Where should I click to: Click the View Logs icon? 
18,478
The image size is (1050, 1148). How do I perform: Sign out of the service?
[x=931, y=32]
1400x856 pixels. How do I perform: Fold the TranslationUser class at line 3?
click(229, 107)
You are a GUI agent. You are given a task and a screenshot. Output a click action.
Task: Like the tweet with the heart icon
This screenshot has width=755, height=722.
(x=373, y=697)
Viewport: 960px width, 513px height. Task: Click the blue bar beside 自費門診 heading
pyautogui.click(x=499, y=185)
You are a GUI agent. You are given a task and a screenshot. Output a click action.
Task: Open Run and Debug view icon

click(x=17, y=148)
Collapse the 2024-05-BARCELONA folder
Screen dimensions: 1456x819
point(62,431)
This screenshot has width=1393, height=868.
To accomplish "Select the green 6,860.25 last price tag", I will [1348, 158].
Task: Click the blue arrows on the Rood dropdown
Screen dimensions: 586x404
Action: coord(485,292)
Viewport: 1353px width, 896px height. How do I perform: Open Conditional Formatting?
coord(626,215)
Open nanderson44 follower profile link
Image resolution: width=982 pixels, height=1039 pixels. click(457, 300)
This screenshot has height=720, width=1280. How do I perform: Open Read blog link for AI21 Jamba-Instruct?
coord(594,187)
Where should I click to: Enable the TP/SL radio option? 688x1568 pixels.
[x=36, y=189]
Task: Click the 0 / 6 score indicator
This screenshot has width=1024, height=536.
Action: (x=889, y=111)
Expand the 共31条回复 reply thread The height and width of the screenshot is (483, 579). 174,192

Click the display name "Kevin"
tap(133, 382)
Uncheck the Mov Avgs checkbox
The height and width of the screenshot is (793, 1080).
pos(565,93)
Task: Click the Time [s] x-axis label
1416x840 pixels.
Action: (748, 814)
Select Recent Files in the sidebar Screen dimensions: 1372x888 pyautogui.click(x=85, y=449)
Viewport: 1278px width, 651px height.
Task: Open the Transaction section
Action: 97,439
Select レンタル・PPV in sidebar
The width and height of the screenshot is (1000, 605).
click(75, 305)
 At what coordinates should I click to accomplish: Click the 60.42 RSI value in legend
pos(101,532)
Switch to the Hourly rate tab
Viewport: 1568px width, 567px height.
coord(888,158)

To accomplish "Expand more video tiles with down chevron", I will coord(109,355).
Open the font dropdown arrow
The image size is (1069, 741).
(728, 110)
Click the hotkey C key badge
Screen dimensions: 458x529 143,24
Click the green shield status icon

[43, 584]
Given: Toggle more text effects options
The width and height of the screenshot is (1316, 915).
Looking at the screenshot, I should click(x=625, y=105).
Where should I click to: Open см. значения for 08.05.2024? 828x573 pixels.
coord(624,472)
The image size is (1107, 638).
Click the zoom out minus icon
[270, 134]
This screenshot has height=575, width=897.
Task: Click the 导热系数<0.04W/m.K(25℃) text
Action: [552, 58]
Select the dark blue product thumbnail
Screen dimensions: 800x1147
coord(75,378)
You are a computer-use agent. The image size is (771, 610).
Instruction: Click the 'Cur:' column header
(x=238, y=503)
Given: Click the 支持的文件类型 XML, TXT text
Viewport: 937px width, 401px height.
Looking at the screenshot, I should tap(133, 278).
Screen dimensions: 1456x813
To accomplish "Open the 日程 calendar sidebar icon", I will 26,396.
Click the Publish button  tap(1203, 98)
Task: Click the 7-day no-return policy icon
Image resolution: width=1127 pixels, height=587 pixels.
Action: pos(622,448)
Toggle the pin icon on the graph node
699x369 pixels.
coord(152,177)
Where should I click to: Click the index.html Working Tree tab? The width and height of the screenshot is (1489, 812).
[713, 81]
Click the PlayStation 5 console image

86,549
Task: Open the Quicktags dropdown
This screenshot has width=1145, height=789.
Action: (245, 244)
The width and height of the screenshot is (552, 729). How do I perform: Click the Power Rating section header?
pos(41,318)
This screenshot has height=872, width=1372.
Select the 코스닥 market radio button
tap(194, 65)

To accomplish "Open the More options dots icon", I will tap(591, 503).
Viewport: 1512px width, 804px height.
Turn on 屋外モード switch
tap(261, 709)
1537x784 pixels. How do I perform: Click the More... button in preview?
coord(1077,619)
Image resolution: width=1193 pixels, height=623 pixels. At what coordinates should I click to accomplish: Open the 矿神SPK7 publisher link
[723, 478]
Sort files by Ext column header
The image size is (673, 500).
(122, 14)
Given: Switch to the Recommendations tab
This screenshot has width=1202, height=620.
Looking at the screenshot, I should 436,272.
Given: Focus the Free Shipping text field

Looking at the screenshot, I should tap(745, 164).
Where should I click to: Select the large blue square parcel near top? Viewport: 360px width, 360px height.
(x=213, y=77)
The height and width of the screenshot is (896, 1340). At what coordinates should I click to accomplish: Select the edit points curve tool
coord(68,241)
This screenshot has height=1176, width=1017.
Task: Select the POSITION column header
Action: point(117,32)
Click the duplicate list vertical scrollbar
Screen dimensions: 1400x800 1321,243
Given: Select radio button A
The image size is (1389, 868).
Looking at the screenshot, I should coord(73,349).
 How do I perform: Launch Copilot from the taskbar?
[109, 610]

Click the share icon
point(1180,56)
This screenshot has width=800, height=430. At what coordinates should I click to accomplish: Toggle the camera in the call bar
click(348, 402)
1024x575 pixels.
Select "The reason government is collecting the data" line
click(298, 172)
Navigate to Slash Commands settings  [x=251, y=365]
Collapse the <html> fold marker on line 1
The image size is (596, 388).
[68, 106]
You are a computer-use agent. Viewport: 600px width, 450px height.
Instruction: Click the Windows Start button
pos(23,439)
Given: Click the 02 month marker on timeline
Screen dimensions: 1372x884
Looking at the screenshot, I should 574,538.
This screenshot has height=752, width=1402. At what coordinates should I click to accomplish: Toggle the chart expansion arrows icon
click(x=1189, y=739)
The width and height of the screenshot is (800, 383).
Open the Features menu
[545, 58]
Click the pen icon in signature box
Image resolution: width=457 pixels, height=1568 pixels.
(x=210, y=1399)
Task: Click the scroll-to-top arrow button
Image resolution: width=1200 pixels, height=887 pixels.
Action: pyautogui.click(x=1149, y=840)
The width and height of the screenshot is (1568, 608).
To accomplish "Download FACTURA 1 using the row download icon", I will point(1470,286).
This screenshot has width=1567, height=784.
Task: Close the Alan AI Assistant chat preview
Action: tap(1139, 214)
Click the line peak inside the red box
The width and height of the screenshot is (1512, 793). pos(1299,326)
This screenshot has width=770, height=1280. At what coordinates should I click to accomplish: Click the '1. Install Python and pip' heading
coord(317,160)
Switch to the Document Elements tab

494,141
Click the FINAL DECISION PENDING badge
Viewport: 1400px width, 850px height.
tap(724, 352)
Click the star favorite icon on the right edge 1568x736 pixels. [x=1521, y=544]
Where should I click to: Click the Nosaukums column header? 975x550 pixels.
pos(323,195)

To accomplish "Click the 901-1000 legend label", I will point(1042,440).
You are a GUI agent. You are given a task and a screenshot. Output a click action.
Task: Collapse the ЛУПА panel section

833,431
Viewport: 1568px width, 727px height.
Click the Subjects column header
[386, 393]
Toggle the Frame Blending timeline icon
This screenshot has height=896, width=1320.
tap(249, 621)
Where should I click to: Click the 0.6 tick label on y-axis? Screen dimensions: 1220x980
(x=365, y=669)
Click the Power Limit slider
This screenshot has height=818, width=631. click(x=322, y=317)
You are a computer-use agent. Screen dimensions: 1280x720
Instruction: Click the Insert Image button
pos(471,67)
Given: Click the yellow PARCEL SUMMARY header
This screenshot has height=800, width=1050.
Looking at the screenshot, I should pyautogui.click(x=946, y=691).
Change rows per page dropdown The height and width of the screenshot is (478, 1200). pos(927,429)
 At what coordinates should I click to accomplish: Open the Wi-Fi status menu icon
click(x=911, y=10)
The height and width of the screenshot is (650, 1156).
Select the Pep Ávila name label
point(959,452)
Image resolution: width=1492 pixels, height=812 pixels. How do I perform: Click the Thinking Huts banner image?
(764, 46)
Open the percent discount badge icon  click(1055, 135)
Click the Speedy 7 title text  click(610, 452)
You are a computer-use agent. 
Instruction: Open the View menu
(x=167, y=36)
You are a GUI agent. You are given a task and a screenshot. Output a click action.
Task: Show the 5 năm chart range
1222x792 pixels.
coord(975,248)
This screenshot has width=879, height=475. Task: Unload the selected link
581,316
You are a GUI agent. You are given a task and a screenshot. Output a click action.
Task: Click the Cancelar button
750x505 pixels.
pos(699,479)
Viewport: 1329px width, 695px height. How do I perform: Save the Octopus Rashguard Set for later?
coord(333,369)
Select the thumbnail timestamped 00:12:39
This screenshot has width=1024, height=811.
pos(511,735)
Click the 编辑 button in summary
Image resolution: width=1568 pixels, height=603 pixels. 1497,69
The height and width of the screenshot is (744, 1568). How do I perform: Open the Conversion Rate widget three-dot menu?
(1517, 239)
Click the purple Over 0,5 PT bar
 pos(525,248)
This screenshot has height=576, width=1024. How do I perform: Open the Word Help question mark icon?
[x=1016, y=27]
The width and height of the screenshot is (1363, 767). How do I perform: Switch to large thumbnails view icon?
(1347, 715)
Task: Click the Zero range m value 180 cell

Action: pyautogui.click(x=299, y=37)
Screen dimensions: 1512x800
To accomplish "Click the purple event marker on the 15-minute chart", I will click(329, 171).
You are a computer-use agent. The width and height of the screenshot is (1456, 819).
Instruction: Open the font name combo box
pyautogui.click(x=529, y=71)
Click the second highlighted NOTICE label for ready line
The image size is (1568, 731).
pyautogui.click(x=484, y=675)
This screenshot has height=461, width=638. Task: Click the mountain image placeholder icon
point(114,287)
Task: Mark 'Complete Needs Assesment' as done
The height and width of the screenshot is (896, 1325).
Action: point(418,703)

================================

REQUIRED WORK: Can you put the lines of the entries above, starting at the line that contains "Screen dimensions: 1512x800" and ending at the last line of the entries, into a numbered list with blank lines left out?

PROBLEM SOLUTION:
1. Screen dimensions: 1512x800
2. To accomplish "Click the purple event marker on the 15-minute chart", I will click(329, 171).
3. You are a computer-use agent. The width and height of the screenshot is (1456, 819).
4. Instruction: Open the font name combo box
5. pyautogui.click(x=529, y=71)
6. Click the second highlighted NOTICE label for ready line
7. The image size is (1568, 731).
8. pyautogui.click(x=484, y=675)
9. This screenshot has height=461, width=638. Task: Click the mountain image placeholder icon
10. point(114,287)
11. Task: Mark 'Complete Needs Assesment' as done
12. The height and width of the screenshot is (896, 1325).
13. Action: point(418,703)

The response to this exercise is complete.